►

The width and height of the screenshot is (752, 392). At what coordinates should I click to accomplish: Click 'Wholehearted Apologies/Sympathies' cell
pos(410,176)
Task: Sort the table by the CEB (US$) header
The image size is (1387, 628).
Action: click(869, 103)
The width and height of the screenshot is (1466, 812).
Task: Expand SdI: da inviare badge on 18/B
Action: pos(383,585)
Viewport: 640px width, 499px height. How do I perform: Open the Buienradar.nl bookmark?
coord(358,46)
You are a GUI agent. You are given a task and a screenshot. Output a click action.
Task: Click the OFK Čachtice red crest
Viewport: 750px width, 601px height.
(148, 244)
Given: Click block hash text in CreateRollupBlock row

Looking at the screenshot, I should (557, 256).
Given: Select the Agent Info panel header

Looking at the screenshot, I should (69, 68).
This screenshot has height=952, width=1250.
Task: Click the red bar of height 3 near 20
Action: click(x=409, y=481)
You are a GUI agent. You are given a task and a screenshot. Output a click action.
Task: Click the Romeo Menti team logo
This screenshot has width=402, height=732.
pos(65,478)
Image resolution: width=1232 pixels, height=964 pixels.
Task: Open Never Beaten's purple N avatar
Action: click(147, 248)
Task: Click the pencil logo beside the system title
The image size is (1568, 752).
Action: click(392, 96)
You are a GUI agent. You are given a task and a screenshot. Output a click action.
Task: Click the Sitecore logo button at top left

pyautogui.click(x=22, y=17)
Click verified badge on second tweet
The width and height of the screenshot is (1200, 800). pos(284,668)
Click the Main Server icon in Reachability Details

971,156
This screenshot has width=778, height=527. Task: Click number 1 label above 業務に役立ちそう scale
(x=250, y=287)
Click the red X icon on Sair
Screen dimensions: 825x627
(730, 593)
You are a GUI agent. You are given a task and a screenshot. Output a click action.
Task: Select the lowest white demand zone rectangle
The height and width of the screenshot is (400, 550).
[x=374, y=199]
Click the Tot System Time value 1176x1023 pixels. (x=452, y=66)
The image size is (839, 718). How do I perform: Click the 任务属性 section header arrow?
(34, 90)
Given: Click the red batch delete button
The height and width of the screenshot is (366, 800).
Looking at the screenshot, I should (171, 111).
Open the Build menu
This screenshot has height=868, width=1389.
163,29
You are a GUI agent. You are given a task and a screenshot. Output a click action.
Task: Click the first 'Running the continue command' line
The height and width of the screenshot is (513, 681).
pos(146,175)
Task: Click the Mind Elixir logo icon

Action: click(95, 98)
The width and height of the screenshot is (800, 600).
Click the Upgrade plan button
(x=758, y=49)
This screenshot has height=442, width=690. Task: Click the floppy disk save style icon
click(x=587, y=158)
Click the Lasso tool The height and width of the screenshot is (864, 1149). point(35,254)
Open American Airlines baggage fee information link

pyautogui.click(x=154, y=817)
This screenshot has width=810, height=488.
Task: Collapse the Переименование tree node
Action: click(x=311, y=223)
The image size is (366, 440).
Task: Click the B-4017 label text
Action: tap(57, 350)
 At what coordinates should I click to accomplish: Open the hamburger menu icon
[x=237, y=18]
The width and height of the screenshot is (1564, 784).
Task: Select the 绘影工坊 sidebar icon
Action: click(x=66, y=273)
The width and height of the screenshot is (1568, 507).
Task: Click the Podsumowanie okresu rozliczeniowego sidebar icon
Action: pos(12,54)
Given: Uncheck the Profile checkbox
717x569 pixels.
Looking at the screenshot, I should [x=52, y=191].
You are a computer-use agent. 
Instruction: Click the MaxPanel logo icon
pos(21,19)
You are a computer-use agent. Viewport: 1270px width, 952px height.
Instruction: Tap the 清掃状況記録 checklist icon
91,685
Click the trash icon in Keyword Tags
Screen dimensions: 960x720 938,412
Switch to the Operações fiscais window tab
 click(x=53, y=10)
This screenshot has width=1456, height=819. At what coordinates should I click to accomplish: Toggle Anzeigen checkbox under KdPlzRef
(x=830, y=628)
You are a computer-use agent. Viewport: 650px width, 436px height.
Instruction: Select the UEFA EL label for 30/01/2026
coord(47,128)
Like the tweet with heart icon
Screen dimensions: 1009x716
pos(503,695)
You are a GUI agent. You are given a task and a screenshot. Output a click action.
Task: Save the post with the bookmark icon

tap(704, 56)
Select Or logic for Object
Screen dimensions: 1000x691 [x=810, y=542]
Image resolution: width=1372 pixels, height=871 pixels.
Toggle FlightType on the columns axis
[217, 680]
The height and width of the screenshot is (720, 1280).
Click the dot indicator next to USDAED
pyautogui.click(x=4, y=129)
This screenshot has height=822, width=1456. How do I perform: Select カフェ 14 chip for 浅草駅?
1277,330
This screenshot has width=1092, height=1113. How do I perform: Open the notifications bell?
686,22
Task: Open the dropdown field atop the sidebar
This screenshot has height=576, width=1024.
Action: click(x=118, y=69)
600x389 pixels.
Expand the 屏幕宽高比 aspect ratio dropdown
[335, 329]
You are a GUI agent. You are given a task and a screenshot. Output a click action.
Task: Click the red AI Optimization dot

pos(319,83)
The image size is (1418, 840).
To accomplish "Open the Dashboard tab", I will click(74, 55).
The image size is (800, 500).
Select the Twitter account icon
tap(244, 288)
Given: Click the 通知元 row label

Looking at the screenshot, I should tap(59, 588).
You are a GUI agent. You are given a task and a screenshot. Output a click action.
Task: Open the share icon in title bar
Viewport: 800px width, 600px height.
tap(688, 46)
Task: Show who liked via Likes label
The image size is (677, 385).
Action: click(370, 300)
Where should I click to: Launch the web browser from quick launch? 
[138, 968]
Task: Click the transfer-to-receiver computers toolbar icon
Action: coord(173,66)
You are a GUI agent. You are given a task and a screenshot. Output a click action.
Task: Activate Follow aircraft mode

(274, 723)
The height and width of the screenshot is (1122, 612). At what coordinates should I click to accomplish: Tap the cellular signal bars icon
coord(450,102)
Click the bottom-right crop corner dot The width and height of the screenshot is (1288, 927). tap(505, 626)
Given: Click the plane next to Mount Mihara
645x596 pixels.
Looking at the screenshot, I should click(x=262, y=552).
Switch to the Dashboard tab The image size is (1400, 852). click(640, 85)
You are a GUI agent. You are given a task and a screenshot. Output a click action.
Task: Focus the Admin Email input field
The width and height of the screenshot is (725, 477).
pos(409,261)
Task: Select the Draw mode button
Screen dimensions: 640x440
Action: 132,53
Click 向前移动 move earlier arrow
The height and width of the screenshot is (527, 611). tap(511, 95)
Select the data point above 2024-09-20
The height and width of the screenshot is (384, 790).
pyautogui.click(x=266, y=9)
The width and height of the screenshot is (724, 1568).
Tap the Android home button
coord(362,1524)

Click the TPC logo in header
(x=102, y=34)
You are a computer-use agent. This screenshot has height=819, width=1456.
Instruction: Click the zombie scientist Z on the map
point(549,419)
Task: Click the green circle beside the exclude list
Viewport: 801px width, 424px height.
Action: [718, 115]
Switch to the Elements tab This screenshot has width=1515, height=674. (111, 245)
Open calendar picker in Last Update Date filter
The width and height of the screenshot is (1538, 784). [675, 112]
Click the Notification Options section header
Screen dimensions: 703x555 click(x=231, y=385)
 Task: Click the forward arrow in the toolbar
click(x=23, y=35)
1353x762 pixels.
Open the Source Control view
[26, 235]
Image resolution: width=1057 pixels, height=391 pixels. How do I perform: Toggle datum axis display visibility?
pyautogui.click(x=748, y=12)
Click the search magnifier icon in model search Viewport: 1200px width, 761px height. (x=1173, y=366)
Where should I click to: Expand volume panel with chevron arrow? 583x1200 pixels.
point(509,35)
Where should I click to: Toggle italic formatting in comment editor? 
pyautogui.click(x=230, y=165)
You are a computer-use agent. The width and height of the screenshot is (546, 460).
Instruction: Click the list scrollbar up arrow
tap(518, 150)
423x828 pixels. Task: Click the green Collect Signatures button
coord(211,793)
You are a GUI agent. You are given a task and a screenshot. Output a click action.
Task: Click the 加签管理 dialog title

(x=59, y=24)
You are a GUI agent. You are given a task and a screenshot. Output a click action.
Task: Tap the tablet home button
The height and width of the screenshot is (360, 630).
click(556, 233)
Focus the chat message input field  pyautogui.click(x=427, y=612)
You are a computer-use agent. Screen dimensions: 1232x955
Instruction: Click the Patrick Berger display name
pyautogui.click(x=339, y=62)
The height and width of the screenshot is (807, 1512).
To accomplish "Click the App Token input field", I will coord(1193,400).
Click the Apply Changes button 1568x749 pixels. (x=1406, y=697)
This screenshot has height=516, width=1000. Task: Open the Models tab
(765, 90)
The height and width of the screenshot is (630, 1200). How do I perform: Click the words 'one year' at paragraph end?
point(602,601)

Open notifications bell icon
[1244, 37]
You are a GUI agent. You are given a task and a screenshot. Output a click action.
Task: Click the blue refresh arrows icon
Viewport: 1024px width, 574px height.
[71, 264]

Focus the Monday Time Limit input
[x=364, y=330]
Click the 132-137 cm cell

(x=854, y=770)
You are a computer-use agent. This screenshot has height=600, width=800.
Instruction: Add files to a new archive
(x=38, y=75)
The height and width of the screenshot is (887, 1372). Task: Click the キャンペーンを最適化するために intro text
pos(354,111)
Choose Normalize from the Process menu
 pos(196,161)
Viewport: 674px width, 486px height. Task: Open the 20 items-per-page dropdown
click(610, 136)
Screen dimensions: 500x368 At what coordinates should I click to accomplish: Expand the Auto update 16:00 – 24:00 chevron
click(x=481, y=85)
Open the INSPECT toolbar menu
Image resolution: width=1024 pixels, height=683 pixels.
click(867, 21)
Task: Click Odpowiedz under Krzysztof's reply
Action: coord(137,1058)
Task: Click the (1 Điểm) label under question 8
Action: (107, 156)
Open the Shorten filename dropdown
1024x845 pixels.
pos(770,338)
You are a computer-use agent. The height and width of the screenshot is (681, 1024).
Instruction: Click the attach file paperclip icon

◄

→ What the exercise asks:
Rewrite the rows from the very beginning through the line containing "pos(410,176)", putting "achieve" in place of "accomplish" and leaving everything else as it is.

→ Solution to this task:
The width and height of the screenshot is (752, 392). At what coordinates should I click to achieve: Click 'Wholehearted Apologies/Sympathies' cell
pos(410,176)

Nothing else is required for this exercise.